Problem details: Set down the whole listing that follows, precisely as written.

Information given:
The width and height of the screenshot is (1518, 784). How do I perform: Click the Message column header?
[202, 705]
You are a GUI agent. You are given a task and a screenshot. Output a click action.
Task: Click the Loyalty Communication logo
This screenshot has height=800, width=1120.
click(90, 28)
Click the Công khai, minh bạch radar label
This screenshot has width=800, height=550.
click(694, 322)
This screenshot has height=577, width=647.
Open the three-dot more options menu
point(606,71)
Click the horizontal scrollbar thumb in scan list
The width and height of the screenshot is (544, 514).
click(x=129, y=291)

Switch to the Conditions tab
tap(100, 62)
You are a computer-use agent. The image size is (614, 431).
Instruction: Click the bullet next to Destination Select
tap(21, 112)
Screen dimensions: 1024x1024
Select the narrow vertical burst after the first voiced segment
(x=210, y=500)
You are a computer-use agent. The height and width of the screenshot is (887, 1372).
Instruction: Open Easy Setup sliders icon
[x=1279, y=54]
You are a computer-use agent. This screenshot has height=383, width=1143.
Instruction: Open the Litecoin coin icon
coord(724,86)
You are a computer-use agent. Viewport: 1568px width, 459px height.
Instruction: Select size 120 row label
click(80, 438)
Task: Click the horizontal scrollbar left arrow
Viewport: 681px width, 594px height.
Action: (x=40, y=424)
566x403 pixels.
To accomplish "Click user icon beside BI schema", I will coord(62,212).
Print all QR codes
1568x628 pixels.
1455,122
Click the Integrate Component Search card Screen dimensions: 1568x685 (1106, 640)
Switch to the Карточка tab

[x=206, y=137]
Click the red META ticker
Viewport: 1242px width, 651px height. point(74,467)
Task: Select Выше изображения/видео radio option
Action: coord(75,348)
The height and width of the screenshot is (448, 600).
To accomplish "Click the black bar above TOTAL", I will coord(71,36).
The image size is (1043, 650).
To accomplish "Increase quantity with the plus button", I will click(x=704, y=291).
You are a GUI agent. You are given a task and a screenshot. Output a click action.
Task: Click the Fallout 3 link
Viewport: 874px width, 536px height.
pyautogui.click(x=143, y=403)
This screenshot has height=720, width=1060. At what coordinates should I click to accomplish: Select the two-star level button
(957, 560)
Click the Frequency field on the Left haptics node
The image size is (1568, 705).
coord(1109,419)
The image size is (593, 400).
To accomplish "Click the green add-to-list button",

Problem solution:
The width and height of the screenshot is (1518, 784). How do I perform: Click the Message column header?
[202, 705]
You are a GUI agent. You are given a task and a screenshot. Output a click action.
Task: Click the Loyalty Communication logo
This screenshot has height=800, width=1120.
click(90, 28)
Click the Công khai, minh bạch radar label
This screenshot has width=800, height=550.
click(694, 322)
This screenshot has height=577, width=647.
Open the three-dot more options menu
point(606,71)
Click the horizontal scrollbar thumb in scan list
The width and height of the screenshot is (544, 514).
click(x=129, y=291)

Switch to the Conditions tab
tap(100, 62)
You are a computer-use agent. The image size is (614, 431).
Instruction: Click the bullet next to Destination Select
tap(21, 112)
Screen dimensions: 1024x1024
Select the narrow vertical burst after the first voiced segment
(x=210, y=500)
You are a computer-use agent. The height and width of the screenshot is (887, 1372).
Instruction: Open Easy Setup sliders icon
[x=1279, y=54]
You are a computer-use agent. This screenshot has height=383, width=1143.
Instruction: Open the Litecoin coin icon
coord(724,86)
You are a computer-use agent. Viewport: 1568px width, 459px height.
Instruction: Select size 120 row label
click(80, 438)
Task: Click the horizontal scrollbar left arrow
Viewport: 681px width, 594px height.
Action: (x=40, y=424)
566x403 pixels.
To accomplish "Click user icon beside BI schema", I will coord(62,212).
Print all QR codes
1568x628 pixels.
1455,122
Click the Integrate Component Search card Screen dimensions: 1568x685 (1106, 640)
Switch to the Карточка tab

[x=206, y=137]
Click the red META ticker
Viewport: 1242px width, 651px height. point(74,467)
Task: Select Выше изображения/видео radio option
Action: coord(75,348)
The height and width of the screenshot is (448, 600).
To accomplish "Click the black bar above TOTAL", I will coord(71,36).
The image size is (1043, 650).
To accomplish "Increase quantity with the plus button", I will click(x=704, y=291).
You are a GUI agent. You are given a task and a screenshot. Output a click action.
Task: Click the Fallout 3 link
Viewport: 874px width, 536px height.
pyautogui.click(x=143, y=403)
This screenshot has height=720, width=1060. At what coordinates should I click to accomplish: Select the two-star level button
(957, 560)
Click the Frequency field on the Left haptics node
The image size is (1568, 705).
coord(1109,419)
The image size is (593, 400).
To accomplish "Click the green add-to-list button",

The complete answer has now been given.